Stainless steel type

Stainless steel is unique in that it is divided into families and grades that describe specific properties such as toughness, corrosion resistance, and composition. There are four stainless steel families in all. For purposes of this article, we will only focus on the austenitic family as it is the most popular and widely used family thanks to its excellent weldability.

Within the austenitic stainless steel family, 304 is the most popular grade worldwide, followed by 316. This is important to know because the data in most plasma cut charts are designed for 304 and 316 grade stainless steel. It is possible to use a grade other than 304 or 316, however, small adjustments will often be needed to prevent dross and a rough-cut edge.

Selecting the right gases when plasma cutting stainless steel

When it comes to plasma cutting stainless steel, the type of gas you use will depend on the type of plasma cutter you have and the thickness you need to cut. Before we explain which gas to use, let’s start with a quick overview of the different gases used when plasma cutting.
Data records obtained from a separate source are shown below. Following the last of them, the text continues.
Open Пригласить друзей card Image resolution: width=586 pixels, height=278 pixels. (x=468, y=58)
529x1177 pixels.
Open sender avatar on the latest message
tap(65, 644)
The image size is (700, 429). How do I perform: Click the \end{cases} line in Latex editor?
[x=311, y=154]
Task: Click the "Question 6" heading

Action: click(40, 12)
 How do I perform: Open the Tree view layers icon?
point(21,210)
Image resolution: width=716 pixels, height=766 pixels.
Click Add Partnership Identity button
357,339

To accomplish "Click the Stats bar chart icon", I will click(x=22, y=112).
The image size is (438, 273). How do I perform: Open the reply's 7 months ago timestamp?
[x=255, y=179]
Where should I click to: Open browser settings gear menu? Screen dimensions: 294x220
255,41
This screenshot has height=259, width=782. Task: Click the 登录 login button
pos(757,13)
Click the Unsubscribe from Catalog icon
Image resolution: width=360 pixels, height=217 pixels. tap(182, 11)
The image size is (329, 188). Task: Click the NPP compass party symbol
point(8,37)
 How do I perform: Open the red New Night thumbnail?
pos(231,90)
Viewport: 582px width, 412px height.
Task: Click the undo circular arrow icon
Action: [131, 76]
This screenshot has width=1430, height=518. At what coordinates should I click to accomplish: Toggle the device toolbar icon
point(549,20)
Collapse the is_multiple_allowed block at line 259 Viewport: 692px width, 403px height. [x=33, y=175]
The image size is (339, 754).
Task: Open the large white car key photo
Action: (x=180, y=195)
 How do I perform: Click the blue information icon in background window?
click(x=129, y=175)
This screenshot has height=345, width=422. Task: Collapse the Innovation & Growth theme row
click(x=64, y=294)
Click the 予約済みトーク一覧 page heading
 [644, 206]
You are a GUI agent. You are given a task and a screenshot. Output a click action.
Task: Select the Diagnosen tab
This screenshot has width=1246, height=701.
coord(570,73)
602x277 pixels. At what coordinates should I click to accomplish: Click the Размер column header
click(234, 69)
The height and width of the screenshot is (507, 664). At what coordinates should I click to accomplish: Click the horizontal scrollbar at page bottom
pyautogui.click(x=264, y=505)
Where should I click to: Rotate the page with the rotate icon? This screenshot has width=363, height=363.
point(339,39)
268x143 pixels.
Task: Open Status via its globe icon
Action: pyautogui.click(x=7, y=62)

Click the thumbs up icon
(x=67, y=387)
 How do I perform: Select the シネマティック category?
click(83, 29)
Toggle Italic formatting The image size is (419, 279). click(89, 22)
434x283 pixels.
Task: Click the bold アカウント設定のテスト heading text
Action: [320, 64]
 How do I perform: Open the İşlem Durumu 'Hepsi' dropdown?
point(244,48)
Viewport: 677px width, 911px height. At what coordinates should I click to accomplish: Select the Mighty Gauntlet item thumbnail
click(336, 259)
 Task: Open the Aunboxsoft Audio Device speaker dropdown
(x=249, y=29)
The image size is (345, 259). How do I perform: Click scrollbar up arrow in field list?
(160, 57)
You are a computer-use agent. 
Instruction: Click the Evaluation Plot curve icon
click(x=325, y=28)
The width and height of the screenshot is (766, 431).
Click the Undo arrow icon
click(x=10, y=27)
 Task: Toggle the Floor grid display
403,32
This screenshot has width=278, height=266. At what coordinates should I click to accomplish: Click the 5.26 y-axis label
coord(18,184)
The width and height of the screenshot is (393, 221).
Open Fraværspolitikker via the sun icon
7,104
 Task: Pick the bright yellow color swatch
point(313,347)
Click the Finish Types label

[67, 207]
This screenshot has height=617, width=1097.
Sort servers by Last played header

You actually need two gases: a plasma gas – the gas that actually does the cutting – and a shield or secondary gas. The shield gas is the gas that swirls around your torch and consumables to keep everything from overheating. The most popular plasma gases, regardless of material, are:

  1. Air
  2. Nitrogen
  3. Oxygen
  4. H-35 which is a mixture of 35 percent hydrogen and 65 percent argon
  5. F5 which is a mixture of 5 percent hydrogen and 95 percent nitrogen

In addition, Hypertherm’s X-Definition class systems, our XPR170™ and XPR300™, can use a gas mixture called H-2. H-2 is a combination of hydrogen, argon, and nitrogen, mixed at different percentages depending on the desired cut quality outcome.

For your shield gas, you can use air or nitrogen or one of two additional gases not listed above, water and carbon dioxide.

Stainless steel gas selection when using an air plasma cutter

If you have an air plasma cutter like a Powermax®, you have three potential gas choices when plasma cutting stainless steel: air, nitrogen, and F5. Using clean, dry air as your plasma and shield gas is the easiest, fastest, and most economical way to plasma cut stainless steel with an air plasma system. There is a one drawback to using air however: Oxides will form on the cut edge creating a rough, dark gray finish. To lessen oxidation, you can either submerge the stainless steel material you are cutting underwater or use nitrogen instead of air. The downside to nitrogen when plasma cutting stainless steel is that it is more expensive process and will result in more dross. F5 can be used to plasma cut stainless steel with some Powermax system and torch combinations. The use of F5 will leave you with a shiny, silver colored finish (photo below) however, this process is more expensive than other methods and requires that you use a slower cut speed.

No matter which process you use when plasma cutting stainless steel – air, nitrogen, or F5 – it is possible to achieve good – though not excellent – cut quality using an air plasma system. Cut parts will always have some angularity, top edge rounding, and surface imperfections.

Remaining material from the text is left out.